BISR circuitry 8 includes dedicated circuitry for each of memories M1, M2, M3 according to this conventional EDA BIST architecture, as shown in FIG. 1. Referring again to the data path for memory M1, the remapped BIST data presented by multiplexed mapping logic 61 are compared by XOR function 71 with the expected BIST data M1_ED for the corresponding (mapped) addresses and test being performed, to produce fail signature FD1 indicating those bit locations, if any, that failed the BIST routine (i.e., produced data differing from expected data M1_ED). This fail signature FD1 is presented to fuse encode logic 101, which performs built-in repair analysis (BIRA) to determine whether redundancy repair is necessary and, if so, allocates the repair entities available at memory M1 to address those bit failures, and encodes the fuse pattern appropriate to invoke that allocation. The fuse encoding produced by fuse encode logic 101 is then applied to shadow fuse registers 121, which are typically flip-flops that contain the “soft” redundancy information (i.e., repair mapping) to be used in the accessing of memory M1. If “firm” or “hard” repair is to be implemented, the contents of shadow fuse registers 121 are applied to the appropriate fuse programming circuitry for programming into the fuse ROM for memory M1. Again, each of the other memories M2, M3 are provided with their own dedicated instances of BISR circuitry 8 according to this conventional architecture, each such instance including a corresponding XOR function 7x, fuse encode logic 1x, and shadow fuse registers 12x.

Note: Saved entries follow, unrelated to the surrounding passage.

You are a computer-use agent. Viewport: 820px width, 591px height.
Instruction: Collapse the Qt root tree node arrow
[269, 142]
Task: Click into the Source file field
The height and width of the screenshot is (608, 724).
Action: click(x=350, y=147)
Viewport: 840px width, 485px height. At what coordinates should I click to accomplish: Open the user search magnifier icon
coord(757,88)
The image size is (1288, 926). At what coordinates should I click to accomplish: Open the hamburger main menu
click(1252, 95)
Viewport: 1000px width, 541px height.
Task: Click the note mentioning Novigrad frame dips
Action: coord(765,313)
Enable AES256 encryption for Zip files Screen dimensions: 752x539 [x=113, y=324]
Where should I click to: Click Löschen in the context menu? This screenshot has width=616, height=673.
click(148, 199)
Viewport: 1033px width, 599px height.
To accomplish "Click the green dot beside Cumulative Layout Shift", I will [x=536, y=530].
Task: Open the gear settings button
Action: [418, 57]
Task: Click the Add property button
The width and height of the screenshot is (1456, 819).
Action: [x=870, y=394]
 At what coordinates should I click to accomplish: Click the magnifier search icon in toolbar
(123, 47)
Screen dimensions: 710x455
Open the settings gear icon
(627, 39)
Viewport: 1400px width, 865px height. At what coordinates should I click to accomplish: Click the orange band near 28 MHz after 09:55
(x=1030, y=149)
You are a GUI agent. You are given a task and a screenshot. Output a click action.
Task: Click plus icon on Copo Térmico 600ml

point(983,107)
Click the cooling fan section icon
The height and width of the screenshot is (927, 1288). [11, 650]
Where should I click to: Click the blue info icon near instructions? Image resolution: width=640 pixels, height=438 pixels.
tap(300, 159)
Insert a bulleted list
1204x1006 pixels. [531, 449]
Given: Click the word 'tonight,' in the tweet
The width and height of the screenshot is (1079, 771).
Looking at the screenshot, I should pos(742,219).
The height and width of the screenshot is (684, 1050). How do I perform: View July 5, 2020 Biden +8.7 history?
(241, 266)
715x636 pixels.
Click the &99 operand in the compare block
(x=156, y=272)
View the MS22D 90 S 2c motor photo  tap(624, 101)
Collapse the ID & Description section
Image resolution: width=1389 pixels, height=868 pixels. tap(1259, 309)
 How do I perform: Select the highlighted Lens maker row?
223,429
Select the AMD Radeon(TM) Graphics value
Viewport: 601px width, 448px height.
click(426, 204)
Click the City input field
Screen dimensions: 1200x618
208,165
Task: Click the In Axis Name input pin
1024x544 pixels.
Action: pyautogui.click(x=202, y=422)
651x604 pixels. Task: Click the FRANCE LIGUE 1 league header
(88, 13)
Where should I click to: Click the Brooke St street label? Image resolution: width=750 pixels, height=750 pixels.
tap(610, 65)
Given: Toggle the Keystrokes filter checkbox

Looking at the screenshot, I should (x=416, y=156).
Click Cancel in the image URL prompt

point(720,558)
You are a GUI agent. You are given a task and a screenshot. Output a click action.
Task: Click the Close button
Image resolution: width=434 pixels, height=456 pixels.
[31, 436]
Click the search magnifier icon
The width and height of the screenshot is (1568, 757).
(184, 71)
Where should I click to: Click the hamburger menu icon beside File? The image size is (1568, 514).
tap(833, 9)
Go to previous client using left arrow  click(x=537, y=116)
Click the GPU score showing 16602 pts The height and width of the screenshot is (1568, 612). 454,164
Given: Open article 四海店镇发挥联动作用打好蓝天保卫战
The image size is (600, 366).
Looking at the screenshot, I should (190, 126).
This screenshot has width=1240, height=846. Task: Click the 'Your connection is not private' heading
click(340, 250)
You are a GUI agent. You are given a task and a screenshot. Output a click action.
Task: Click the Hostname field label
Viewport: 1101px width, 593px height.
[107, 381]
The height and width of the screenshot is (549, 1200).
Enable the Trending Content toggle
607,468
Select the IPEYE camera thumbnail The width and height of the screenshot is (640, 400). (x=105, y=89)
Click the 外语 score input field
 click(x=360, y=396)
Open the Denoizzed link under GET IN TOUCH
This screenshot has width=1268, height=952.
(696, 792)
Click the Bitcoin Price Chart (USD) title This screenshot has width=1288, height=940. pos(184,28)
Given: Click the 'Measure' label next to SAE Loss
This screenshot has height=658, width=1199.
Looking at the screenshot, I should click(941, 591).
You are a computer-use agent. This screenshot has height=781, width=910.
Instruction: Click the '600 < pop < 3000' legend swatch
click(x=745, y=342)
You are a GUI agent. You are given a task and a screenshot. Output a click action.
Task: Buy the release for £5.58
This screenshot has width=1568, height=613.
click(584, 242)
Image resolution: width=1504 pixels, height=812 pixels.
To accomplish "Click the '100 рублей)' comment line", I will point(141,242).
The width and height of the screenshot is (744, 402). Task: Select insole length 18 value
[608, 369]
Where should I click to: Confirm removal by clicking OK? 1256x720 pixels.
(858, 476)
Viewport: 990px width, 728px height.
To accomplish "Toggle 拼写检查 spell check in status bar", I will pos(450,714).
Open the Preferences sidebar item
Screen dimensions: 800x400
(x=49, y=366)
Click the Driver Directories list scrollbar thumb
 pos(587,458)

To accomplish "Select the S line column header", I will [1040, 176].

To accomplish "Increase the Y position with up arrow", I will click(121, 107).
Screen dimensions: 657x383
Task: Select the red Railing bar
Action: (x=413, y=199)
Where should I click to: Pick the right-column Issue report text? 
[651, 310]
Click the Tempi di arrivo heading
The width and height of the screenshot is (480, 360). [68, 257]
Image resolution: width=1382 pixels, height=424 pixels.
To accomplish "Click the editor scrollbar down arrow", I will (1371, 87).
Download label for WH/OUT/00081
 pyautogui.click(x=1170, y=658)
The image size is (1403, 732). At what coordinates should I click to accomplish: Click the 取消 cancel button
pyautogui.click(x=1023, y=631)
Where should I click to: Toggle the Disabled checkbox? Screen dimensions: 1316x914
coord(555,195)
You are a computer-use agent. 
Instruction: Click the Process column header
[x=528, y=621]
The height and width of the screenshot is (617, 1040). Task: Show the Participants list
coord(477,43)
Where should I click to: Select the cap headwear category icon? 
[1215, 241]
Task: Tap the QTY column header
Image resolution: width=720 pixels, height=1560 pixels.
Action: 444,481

While this conventional EDA architecture is capable of implementing BISR for embedded memories of various architectures, each embedded memory is provided with its own dedicated BISR circuitry for performing the redundancy repair analysis from the fail signature of that memory and for encoding the fuse pattern because of variations among the architectures of those memories. Especially in SoC devices with diverse processor cores (i.e., some including embedded BIST circuitry), this approach is very area intensive, and thus costly to implement in modern large scale integrated circuits. Considering that many modern SoC devices include hundreds of embedded memories, the chip area overhead necessary for self-test and self-repair logic can be massive, in some cases requiring as many as one million logic gates. This overhead will appear especially costly for mature devices, since the utilization of the available fuses in the fuse ROM will be relatively low for high-yield devices, yet the BISR circuitry must yet be present.